▸ Exercise aim
Can you swap "Image resolution" for "Screen resolution" everywhere it appears in the records below and leave everything else unchanged?

▸ Collected data entries
________

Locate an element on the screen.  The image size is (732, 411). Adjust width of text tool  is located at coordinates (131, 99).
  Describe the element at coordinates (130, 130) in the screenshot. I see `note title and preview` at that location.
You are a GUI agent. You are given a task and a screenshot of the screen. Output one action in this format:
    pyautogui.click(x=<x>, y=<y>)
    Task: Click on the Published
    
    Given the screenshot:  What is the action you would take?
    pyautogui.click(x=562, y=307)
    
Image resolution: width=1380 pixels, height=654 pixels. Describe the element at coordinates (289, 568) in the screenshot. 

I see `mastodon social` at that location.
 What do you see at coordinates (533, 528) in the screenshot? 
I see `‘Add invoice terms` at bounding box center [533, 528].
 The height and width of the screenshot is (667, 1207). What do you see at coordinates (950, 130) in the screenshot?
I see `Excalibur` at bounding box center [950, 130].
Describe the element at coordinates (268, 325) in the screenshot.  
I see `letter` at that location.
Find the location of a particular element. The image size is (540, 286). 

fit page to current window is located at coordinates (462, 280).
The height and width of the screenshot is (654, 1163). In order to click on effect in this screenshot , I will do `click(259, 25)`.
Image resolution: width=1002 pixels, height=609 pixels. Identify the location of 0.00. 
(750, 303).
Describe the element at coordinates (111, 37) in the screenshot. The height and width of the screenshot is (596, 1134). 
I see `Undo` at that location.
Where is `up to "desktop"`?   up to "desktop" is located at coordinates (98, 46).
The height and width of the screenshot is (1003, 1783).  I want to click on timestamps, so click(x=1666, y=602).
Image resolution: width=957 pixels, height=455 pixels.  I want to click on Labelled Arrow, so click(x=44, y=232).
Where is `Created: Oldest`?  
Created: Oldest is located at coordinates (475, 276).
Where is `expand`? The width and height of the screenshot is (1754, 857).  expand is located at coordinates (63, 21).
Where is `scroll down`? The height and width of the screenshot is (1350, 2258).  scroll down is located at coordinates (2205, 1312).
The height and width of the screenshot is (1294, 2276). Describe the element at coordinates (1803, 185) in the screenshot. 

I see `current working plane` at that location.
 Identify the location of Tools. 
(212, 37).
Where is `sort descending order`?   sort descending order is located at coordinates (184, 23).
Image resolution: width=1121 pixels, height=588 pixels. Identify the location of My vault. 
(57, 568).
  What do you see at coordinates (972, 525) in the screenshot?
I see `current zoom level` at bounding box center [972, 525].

________

▸ Exercise output
Locate an element on the screen.  The image size is (732, 411). Adjust width of text tool  is located at coordinates (131, 99).
  Describe the element at coordinates (130, 130) in the screenshot. I see `note title and preview` at that location.
You are a GUI agent. You are given a task and a screenshot of the screen. Output one action in this format:
    pyautogui.click(x=<x>, y=<y>)
    Task: Click on the Published
    
    Given the screenshot:  What is the action you would take?
    pyautogui.click(x=562, y=307)
    
Screen resolution: width=1380 pixels, height=654 pixels. Describe the element at coordinates (289, 568) in the screenshot. 

I see `mastodon social` at that location.
 What do you see at coordinates (533, 528) in the screenshot? 
I see `‘Add invoice terms` at bounding box center [533, 528].
 The height and width of the screenshot is (667, 1207). What do you see at coordinates (950, 130) in the screenshot?
I see `Excalibur` at bounding box center [950, 130].
Describe the element at coordinates (268, 325) in the screenshot.  
I see `letter` at that location.
Find the location of a particular element. The image size is (540, 286). 

fit page to current window is located at coordinates (462, 280).
The height and width of the screenshot is (654, 1163). In order to click on effect in this screenshot , I will do `click(259, 25)`.
Screen resolution: width=1002 pixels, height=609 pixels. Identify the location of 0.00. 
(750, 303).
Describe the element at coordinates (111, 37) in the screenshot. The height and width of the screenshot is (596, 1134). 
I see `Undo` at that location.
Where is `up to "desktop"`?   up to "desktop" is located at coordinates (98, 46).
The height and width of the screenshot is (1003, 1783).  I want to click on timestamps, so click(x=1666, y=602).
Screen resolution: width=957 pixels, height=455 pixels.  I want to click on Labelled Arrow, so click(x=44, y=232).
Where is `Created: Oldest`?  
Created: Oldest is located at coordinates (475, 276).
Where is `expand`? The width and height of the screenshot is (1754, 857).  expand is located at coordinates (63, 21).
Where is `scroll down`? The height and width of the screenshot is (1350, 2258).  scroll down is located at coordinates (2205, 1312).
The height and width of the screenshot is (1294, 2276). Describe the element at coordinates (1803, 185) in the screenshot. 

I see `current working plane` at that location.
 Identify the location of Tools. 
(212, 37).
Where is `sort descending order`?   sort descending order is located at coordinates (184, 23).
Screen resolution: width=1121 pixels, height=588 pixels. Identify the location of My vault. 
(57, 568).
  What do you see at coordinates (972, 525) in the screenshot?
I see `current zoom level` at bounding box center [972, 525].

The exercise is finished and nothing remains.